Using the data below, copy every line that contains the word "column".

[Pixel coordinate grounding data]
******************************

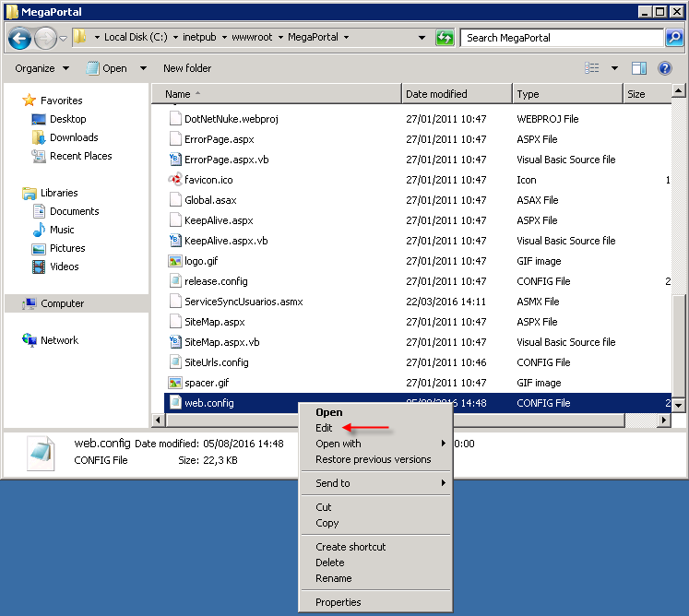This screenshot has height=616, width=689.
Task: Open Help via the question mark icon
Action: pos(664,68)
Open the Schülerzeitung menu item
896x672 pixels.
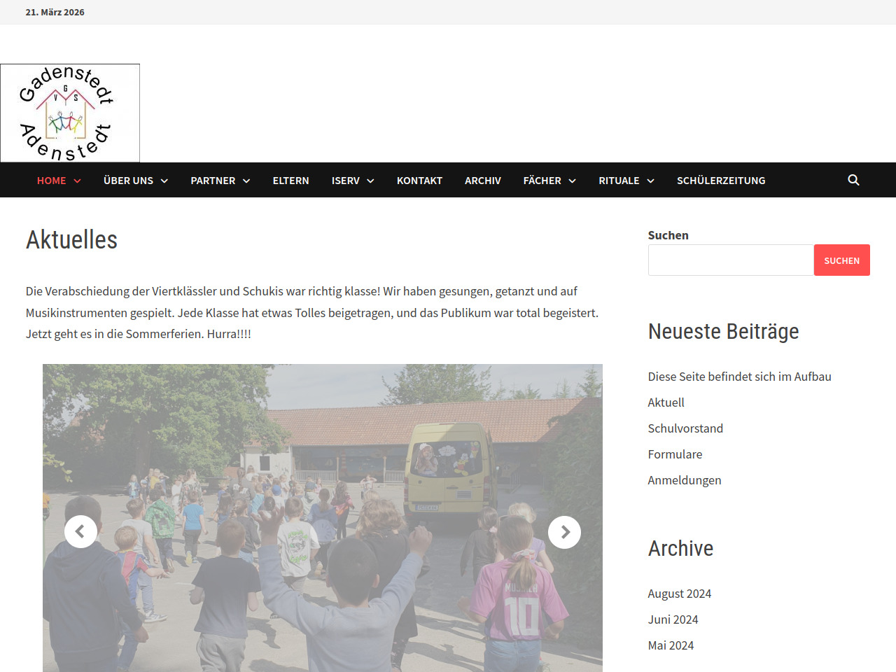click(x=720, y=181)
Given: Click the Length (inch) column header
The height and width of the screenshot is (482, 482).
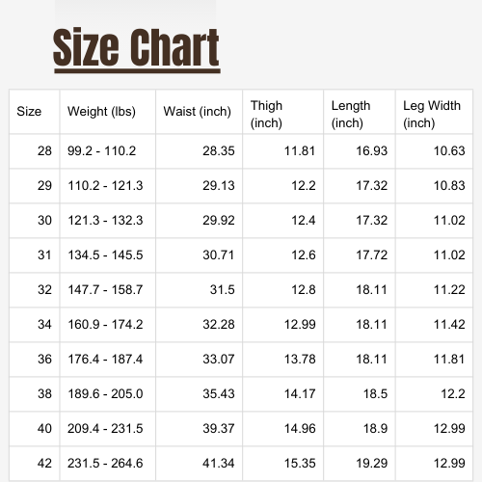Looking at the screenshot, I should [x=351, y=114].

******************************

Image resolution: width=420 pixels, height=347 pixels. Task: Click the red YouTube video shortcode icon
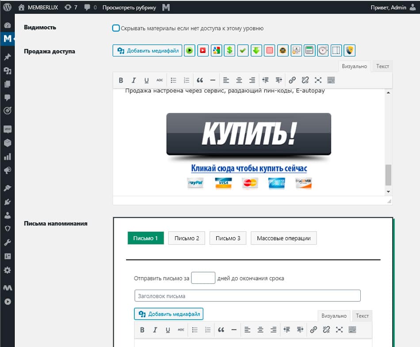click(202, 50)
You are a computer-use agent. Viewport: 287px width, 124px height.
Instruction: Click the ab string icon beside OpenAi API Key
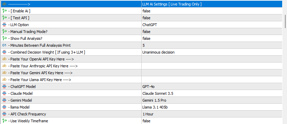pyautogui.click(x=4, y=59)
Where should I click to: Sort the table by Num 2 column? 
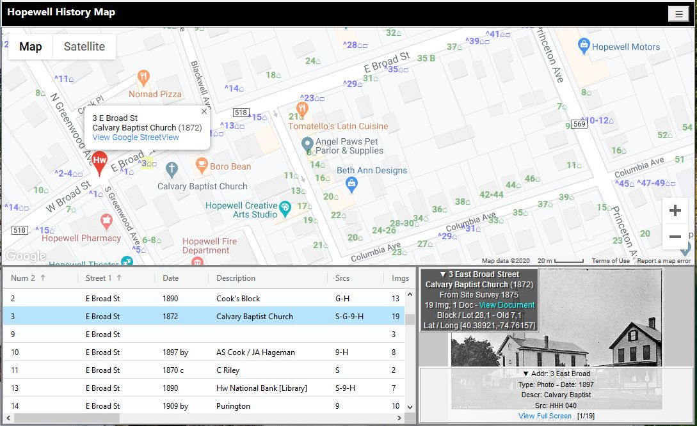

******************************

#### Response box:
Given: Click the Length (inch) column header
Where should I click to: Sort the table by Num 2 column? 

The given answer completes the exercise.